### TAREFAS A REALIZAR
a – Pode repetir, sem qualquer alteração, o trecho do acórdão sobre os prémios de seguro de doença que começa em "2. Por sentença" e acaba em "peremptória da prescrição."?
b – Consegue prosseguir o acórdão sobre os prémios de seguro de doença a partir do ponto em que termina?

### EXCERTO SELECIONADO
▼
Acordam no Supremo Tribunal Administrativo
1. SINDICATO DOS TRABALHADORES CONSULARES E DAS MISSÕES DIPLOMÁTICAS NO ESTRANGEIRO, em defesa e representação dos associados, devidamente identificados nos autos, propôs, no TAC de Lisboa, contra o MINISTÉRIO DOS NEGÓCIOS ESTRANGEIROS (MNE), acção de condenação no pagamento de €48.431,05 a título de capital, pelas quantias que cada um deles suportou por prémios de seguro de doença, acrescido de juros de mora até efectivo e integral pagamento.
2. Por sentença de 04.11.2022, o TAC de Lisboa absolveu a Entidade Demandada da instância quanto ao pedido formulado por uma ex-associada, por ilegitimidade superveniente do demandante para actuar em sua representação, e no mais julgou verificada a excepção peremptória da prescrição.
3. O A. interpôs recurso de apelação para o TCA Sul, que por acórdão de 10.04.2025 negou provimento ao recurso. É desta decisão que vem interposto recurso de revista pelo A.
▲
### INFORMAÇÃO EXTRAÍDA
▼
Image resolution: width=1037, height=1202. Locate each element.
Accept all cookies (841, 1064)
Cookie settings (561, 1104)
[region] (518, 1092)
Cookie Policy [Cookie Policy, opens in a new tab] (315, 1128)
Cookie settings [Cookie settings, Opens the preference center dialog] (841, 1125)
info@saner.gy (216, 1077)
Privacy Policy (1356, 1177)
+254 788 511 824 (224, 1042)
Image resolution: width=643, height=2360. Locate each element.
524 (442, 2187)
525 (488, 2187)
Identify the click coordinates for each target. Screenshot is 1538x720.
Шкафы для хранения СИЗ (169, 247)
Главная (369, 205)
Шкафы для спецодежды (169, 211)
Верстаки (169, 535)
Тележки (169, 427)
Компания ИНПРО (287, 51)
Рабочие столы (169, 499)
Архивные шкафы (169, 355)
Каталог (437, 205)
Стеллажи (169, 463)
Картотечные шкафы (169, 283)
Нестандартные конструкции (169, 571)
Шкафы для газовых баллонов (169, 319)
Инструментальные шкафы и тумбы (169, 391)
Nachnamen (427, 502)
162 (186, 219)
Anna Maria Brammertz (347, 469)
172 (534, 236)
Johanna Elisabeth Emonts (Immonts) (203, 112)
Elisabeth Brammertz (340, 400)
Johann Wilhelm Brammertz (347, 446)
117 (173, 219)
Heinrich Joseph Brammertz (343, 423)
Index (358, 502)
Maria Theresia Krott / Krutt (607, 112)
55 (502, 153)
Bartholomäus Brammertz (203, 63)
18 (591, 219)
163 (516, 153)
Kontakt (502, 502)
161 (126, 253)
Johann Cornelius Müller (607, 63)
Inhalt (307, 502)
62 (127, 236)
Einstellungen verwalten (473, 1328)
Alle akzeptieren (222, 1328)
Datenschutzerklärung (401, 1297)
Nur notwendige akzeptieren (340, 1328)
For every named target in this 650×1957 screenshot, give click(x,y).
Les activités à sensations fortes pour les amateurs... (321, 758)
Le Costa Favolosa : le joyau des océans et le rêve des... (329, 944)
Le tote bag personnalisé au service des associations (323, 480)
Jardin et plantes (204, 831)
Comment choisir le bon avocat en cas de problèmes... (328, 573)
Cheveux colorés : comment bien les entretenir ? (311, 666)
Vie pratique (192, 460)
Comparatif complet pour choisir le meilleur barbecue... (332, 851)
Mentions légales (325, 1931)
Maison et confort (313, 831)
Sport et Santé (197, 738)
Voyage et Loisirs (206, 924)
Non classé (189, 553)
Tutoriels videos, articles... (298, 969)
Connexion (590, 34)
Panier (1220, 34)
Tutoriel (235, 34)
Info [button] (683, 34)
▲
### TAREFAS RESOLVIDAS
a –
2. Por sentença de 04.11.2022, o TAC de Lisboa absolveu a Entidade Demandada da instância quanto ao pedido formulado por uma ex-associada, por ilegitimidade superveniente do demandante para actuar em sua representação, e no mais julgou verificada a excepção peremptória da prescrição.

b –
4. De acordo com o aresto do TCA Sul, “(…) a comparticipação visada pelo Recorrente baliza-se entre 1983 e Dezembro de 2001 não se observando nem demonstrando nesse período, factores suspensivos ou interruptivos do prazo prescricional de 5 anos, determinado na alínea g) do artigo 310.º do Código Civil.
Não obstante, em harmonia com o disposto no n.º 1 do artigo 323.º daquele diploma a prescrição interrompe-se pela citação ou notificação judicial de qualquer acto que exprima, directa ou indirectamente, a intenção de exercer o direito, seja qual for o processo a que o acto pertence.
Ora, in casu, essa manifestação da vontade corresponde à citação do MNE no dia 15 de Outubro de 2008, como se constata na assinatura e aposição dessa data, ambas manuscritas, no aviso de recepção da petição inicial, o que convoca o efeito interruptivo.
Contudo, naquela data estava já esgotado o prazo legal de prescrição (…)”.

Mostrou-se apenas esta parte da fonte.